4. Pour contester l'appréciation portée par le préfet sur l'accès effectif au traitement rendu nécessaire par son état de santé, M. E... se borne, d'une part, à produire une ordonnance mentionnant la liste des médicaments qui lui ont été prescrits en France, en soulignant leur nombre important, un certificat médical qui indique que son état de santé nécessite la prise d'un traitement ainsi qu'un suivi médical régulier et, d'autre part, à faire valoir, sans toutefois l'établir, qu'il dispose pour seules ressources en Arménie d'une faible retraite et que son logement a été détruit. Ces éléments ne sont pas de nature à remettre en cause l'appréciation du préfet sur la possibilité qu'il puisse bénéficier effectivement dans son pays d'origine du traitement rendu nécessaire par son état de santé. Par ailleurs, l'ordonnance et le certificat médical qui indique que Mme E... est atteinte d'une hypertension artérielle ainsi que d'un syndrome anxio-dépressif lié à un stress post-traumatique, ne permettent pas d'établir qu'un défaut de prise en charge médicale pourrait avoir des conséquences d'une exceptionnelle gravité pour l'intéressée. Les requérants ne sont dès lors pas fondés à soutenir que les décisions portant refus de titre de séjour et obligation de quitter le territoire français auraient été prises en méconnaissance des dispositions du 11° de l'article L. 313-11 du code de l'entrée et du séjour des étrangers et du droit d'asile et du 10° de l'article L. 511-4 du même code.

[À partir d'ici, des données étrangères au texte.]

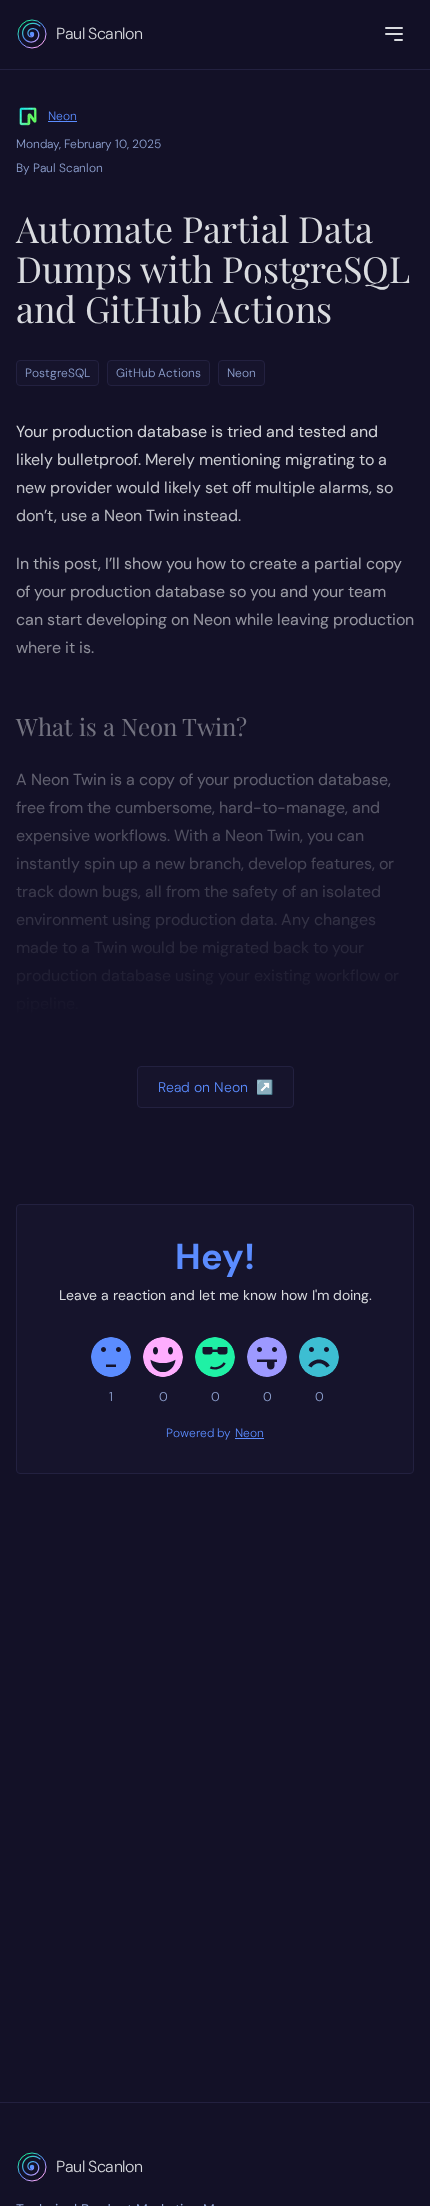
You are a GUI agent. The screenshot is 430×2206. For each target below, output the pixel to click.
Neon (62, 116)
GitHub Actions (158, 373)
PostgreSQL (57, 373)
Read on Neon (215, 1087)
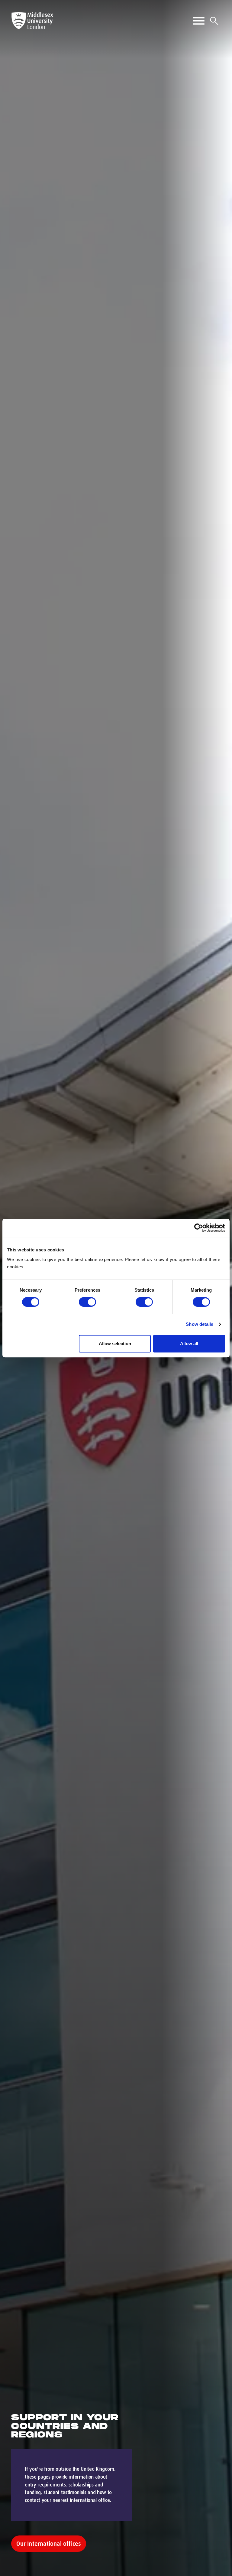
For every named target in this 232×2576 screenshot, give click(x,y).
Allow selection (115, 1343)
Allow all (189, 1343)
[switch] (87, 1302)
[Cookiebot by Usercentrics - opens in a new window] (198, 1227)
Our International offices (48, 2544)
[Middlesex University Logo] (32, 20)
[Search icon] (214, 21)
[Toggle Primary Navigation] (198, 21)
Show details (199, 1324)
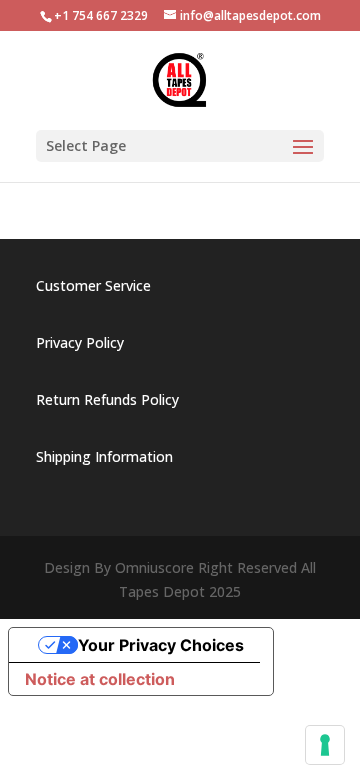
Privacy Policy (80, 342)
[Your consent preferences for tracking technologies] (325, 745)
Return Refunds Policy (107, 399)
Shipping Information (104, 456)
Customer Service (93, 285)
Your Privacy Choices (161, 645)
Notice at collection (100, 679)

5. En deuxième lieu, aux termes des stipulations de l'article 8 de la convention européenne de sauvegarde des droits de l'homme et des libertés fondamentales : " 1. Toute personne a droit au respect de sa vie privée et familiale, de son domicile et de sa correspondance. / 2. Il ne peut y avoir ingérence d'une autorité publique dans l'exercice de ce droit que pour autant que cette ingérence est prévue par la loi et qu'elle constitue une mesure qui, dans une société démocratique, est nécessaire à la sécurité nationale, à la sûreté publique, au bien-être économique du pays, à la défense de l'ordre et à la prévention des infractions pénales, à la protection de la santé ou de la morale, ou à la protection des droits et libertés d'autrui ".
6. M. et Mme E..., qui résidaient en France depuis trois ans à la date des arrêtés litigieux, étaient tous les deux en situation irrégulière. Ils ne disposent pas d'attaches familiales en France et ne font état d'aucune insertion particulière dans la société française. Dans ces conditions, alors qu'ils ont vécu la majeure partie de leur vie en Arménie et qu'il n'est pas établi qu'ils ne pourraient recevoir en Arménie les soins nécessités par leurs états de santé respectifs, le préfet de l'Isère n'a pas, en prenant les arrêtés litigieux, porté une atteinte disproportionnée à leur droit à mener une vie privée et familiale normale. Le moyen tiré de la méconnaissance des stipulations de l'article 8 de la convention européenne de sauvegarde des droits de l'homme et des libertés fondamentales, ainsi que, pour les mêmes motifs, celui tiré de ce que le préfet aurait commis une erreur manifeste d'appréciation, doivent être écartés.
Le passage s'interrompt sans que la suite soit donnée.